Never woeful enough to be a Cincinnati Bengals-style punchline, never
good enough to be a Pittsburgh Steelers-style model franchise, the New
York Jets have spent the majority of their 50 seasons just sort of
puttering around, waiting for something happen. Occasionally the
approach pays off and the Jets make the playoffs. Most of the time it
doesn't, and the team goes a decade without drafting
a single good player.
The Jets' brand of bland incompetence has never played well with New York sports fans. Since Noxema-hawking, fur-wearing signal-caller Joe Namath departed the team in 1976, the quarterback position has been manned by fettuccine-armed retreads. The best player in franchise history--running back Curtis Martin--suffered from the dual affliction of being both criminally underrated and too level-headed to raise much of a fuss about it.
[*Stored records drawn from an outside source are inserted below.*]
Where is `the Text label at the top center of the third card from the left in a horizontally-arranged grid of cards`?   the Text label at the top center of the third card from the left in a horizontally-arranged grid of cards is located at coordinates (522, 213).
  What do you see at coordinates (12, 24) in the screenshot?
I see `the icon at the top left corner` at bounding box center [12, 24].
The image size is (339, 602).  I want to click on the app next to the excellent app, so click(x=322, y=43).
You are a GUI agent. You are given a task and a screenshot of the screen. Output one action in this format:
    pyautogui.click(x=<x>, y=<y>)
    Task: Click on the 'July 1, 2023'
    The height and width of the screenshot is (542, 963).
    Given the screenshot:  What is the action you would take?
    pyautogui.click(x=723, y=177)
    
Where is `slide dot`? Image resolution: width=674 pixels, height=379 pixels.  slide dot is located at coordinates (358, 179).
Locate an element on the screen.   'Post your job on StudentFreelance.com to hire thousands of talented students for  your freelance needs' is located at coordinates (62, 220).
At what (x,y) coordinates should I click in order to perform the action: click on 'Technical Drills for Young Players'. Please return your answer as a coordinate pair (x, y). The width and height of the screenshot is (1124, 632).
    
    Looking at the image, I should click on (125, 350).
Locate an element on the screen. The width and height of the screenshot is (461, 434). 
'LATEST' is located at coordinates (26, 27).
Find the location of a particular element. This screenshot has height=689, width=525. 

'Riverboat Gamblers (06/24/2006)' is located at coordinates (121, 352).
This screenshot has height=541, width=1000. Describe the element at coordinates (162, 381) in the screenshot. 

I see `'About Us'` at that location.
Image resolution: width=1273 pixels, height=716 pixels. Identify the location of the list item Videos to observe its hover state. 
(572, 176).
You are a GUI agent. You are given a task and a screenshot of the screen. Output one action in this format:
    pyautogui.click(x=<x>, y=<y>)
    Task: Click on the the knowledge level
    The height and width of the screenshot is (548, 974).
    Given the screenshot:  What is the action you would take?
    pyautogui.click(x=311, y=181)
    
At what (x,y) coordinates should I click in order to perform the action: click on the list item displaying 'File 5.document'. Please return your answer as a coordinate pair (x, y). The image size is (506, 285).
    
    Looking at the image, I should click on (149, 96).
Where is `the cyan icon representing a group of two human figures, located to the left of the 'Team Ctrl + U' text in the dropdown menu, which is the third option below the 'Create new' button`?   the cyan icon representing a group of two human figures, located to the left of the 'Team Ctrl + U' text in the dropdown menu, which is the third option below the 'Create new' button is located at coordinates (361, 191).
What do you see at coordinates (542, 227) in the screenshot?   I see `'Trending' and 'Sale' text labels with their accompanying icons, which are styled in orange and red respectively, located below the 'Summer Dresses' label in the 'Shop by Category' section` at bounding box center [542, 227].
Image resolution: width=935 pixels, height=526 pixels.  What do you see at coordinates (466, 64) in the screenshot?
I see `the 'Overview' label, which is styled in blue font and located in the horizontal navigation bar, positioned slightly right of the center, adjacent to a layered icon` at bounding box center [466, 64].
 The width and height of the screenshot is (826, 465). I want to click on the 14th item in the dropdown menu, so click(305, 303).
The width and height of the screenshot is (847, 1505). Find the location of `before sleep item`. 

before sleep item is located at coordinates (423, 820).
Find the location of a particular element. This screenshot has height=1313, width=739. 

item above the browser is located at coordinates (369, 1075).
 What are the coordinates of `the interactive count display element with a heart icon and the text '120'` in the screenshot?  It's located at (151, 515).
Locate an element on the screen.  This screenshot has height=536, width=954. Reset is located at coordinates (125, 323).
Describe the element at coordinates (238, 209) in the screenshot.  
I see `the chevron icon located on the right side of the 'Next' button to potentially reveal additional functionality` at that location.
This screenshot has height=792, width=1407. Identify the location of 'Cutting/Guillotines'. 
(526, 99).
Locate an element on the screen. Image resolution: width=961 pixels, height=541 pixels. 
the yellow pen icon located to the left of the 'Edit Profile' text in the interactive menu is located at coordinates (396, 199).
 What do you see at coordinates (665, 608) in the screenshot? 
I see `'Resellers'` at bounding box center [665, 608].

Their most devoted fans are widely assumed to be tollbooth workers.
But with the team set to play in its second AFC title game in as many years Sunday, attitudes are shifting. The Wall Street Journal's Jason Gay takes stock of Gang Green's bright new wonderful:
Being a Jets fan—a true Jets fan, not someone who hopped on after 'Hard Knocks'—is not a stylish move. Historically, it's been more of an affliction than a passion. Reasonable people try to fight it.And then maybe get Jay Cutler to make fun of their flannel shirts.
Now it's different. The agony is dwarfed by the ecstasy. The Jets are a rowdy pleasure. It's still messy, ugly and controversial, but if you're a longtime sufferer, take a mental picture. These are the glory days...The brash green team the rest of America despises is a win away from the Super Bowl.
Now the Shiraz and smoked Gouda crowd is hopping on the bandwagon, in their Moncler jackets and Sorel boots. The Jets are hotter than the Verizon iPhone, Black Swan, and 'The Battle Hymn of the Tiger Mother.'
We live in a Brooklyn neighborhood where there is one authentic KLECKO-jersey, stand-outside-and-smoke-Camel-Lights, non-ironic mustache Jets bar. It's surrounded by a zillion hipster restaurants that get tons of drooling press.
Guess what's suddenly the new weekend hot spot in the 'hood? On Sunday, that Jets joint should charge anyone with a carefully-considered haircut a $150 cover.